"Playa de lobos"
La web oficial.
El argumento: Manu trabaja en un chiringuito de playa, y Klaus es un turista que no quiere levantar el culo de la última tumbona que falta por recoger. Aparentemente parece solo el encuentro casual de dos tipos totalmente opuestos y condenados a no entenderse. Pero Manu empieza a sospechar que Klaus no está en esa playa por casualidad, ni es quien decía ser. La tensión va subiendo entre ellos, hasta que Klaus le hace a Manu una desconcertante y perturbadora propuesta.
Conviene ver: “Playa de lobos” parte del encuentro fortuito entre un tipo frustrado que trabaja en un chiringuito de la playa de Fuerteventura y un turista locuaz que no quiere levantarse de la última tumbona que ocupa y que es la que queda por recoger. Lo que al principio parece un simple malentendido pronto se convierte en un juego psicológico: la actitud de Klaus despierta sospechas y una sensación de peligro que crece lentamente. La película se construye sobre esta ambigüedad, manteniendo al espectador siempre en un estado de incertidumbre sobre las verdaderas intenciones de los personajes. Uno de los puntos más fuertes de la película es cómo maneja la tensión sin recurrir a soluciones dramáticas evidentes. El director prefiere insinuar y sugerir, dejando que el espectador complete los vacíos con su propia imaginación. Esa mezcla de thriller psicológico y toques de humor negro funciona en muchas escenas, especialmente cuando los personajes interactúan en la rutina diaria del chiringuito, generando una atmósfera a la vez extraña y absorbente. Dani Rovira da vida a Manu con un aire de vulnerabilidad y desconcierto, mientras que Guillermo Francella, interpretando a Klaus, logra transmitir una ambigüedad inquietante: nunca se sabe si es un simple turista despistado o alguien con motivos más oscuros. Esa tensión entre cercanía y amenaza mantiene la película en un estado de alerta constante. Un divertimento verborreico en forma de thriller psicológico que parte del enfrentamiento de dos personajes antagónicos y que se apoya en ácidos diálogos y en el buen tándem formado por Dani Rovira y Guillermo Francella que dan alas a semejante ingenio tragicómico de humor inclasificable y que, en cierta manera, es una réplica, popular y juguetona, del punto de partida de “Extraños en un tren” (1951) hablando sobre el papel de la condición humana y hasta qué punto reprimimos nuestros instintos más salvajes.

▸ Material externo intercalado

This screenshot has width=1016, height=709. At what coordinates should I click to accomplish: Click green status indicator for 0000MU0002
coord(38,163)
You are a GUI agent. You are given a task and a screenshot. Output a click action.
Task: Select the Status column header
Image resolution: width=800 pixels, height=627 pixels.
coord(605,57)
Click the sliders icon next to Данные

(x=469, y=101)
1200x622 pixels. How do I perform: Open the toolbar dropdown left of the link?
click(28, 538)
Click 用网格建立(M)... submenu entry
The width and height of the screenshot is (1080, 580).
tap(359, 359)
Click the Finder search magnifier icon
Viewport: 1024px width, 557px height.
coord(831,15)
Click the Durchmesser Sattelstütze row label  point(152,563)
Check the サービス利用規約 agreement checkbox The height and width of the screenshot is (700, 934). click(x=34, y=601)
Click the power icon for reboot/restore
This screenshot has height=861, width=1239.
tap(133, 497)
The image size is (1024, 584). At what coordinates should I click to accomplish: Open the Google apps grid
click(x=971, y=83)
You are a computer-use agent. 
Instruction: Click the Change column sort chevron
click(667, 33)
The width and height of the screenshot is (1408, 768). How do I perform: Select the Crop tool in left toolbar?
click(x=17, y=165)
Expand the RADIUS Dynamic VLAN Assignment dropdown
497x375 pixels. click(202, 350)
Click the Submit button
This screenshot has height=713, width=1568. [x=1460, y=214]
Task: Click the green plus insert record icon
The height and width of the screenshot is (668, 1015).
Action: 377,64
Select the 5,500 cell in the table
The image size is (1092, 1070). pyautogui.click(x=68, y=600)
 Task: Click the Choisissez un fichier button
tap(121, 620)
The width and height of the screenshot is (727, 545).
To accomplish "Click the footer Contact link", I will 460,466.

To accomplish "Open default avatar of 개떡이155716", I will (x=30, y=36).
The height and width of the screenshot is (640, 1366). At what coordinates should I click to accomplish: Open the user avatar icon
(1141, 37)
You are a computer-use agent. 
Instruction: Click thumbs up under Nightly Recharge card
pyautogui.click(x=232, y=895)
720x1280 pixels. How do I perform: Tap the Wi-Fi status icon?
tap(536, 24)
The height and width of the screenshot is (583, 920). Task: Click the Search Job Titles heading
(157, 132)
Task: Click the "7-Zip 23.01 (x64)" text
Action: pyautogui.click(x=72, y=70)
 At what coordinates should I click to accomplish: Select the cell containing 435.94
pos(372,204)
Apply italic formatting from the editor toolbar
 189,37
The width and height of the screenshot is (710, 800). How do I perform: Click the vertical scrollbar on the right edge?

Aunque tiene algunos puntos débiles como algunas escenas lentas o momentos en los que el humor y el suspense no encajan del todo bien, la película invita a reflexionar sobre la fragilidad humana y como situaciones a priori triviales pueden desencadenar conflictos profundos. Es fresca, poco previsible y aguanta más que bien el tipo gracias a sus actores y a un trabajo fino en el guión tirando de giros, réplicas y diálogos afinados.
Conviene saber: Es el segundo largometraje como director del actor Javier Veiga.